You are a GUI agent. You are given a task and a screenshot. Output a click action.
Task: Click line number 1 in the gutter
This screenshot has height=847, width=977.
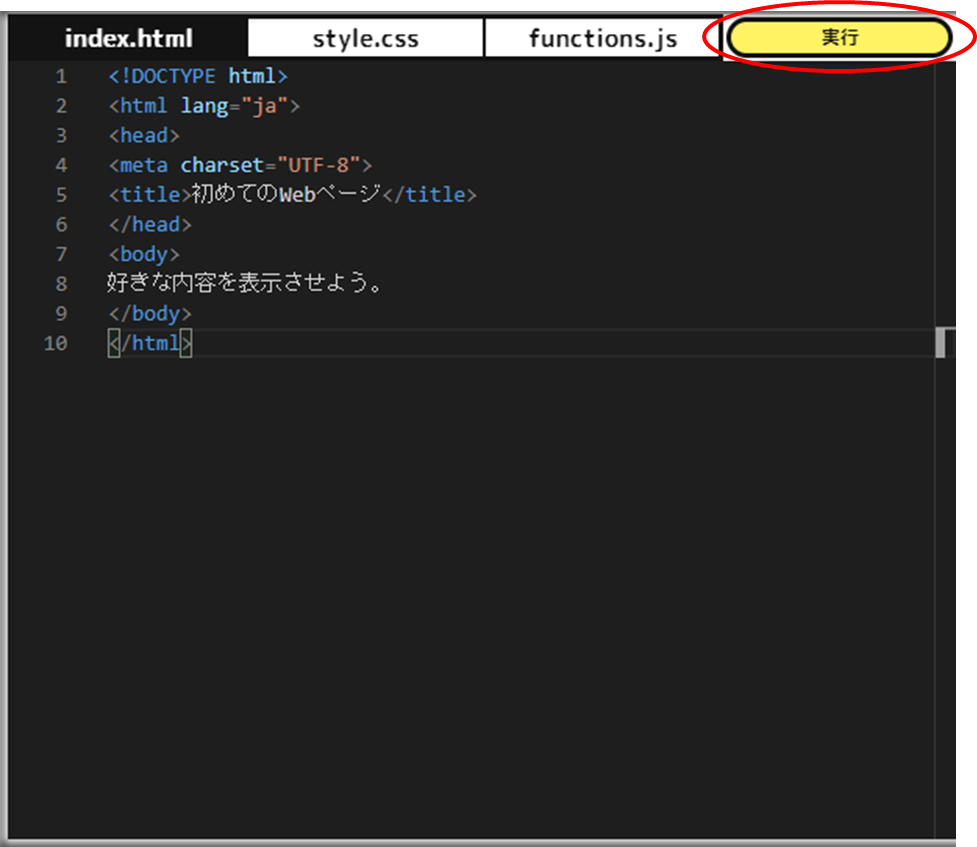coord(60,77)
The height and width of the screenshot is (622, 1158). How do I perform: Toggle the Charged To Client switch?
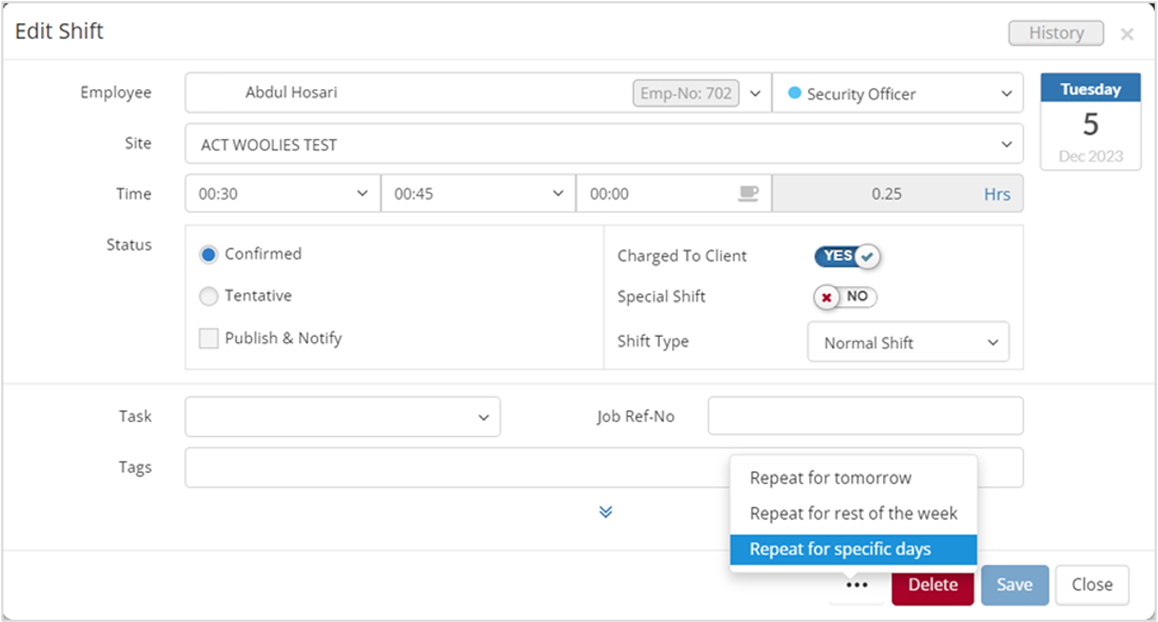point(847,256)
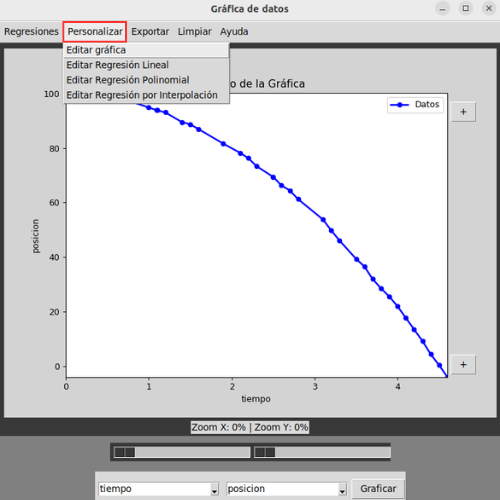
Task: Open the Regresiones menu
Action: pyautogui.click(x=31, y=32)
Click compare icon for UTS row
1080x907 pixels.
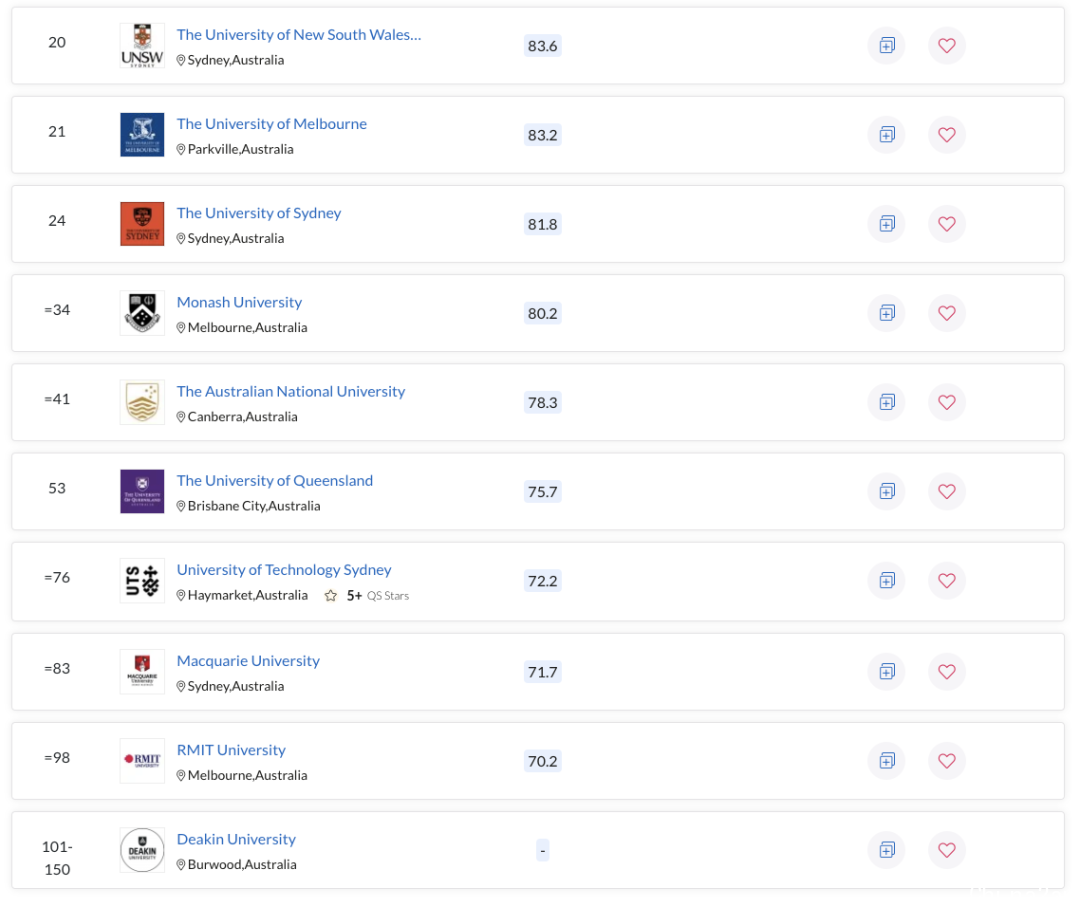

* * * * * * *

ACTIVITY: Repeat the records above word for word. Pictures stay out of the copy.

FINISHED EXERCISE:
You are a GUI agent. You are given a task and a screenshot. Output a click action.
Task: Click line number 1 in the gutter
This screenshot has height=847, width=977.
coord(60,77)
The height and width of the screenshot is (622, 1158). How do I perform: Toggle the Charged To Client switch?
point(847,256)
Task: Open the Regresiones menu
Action: pyautogui.click(x=31, y=32)
Click compare icon for UTS row
1080x907 pixels.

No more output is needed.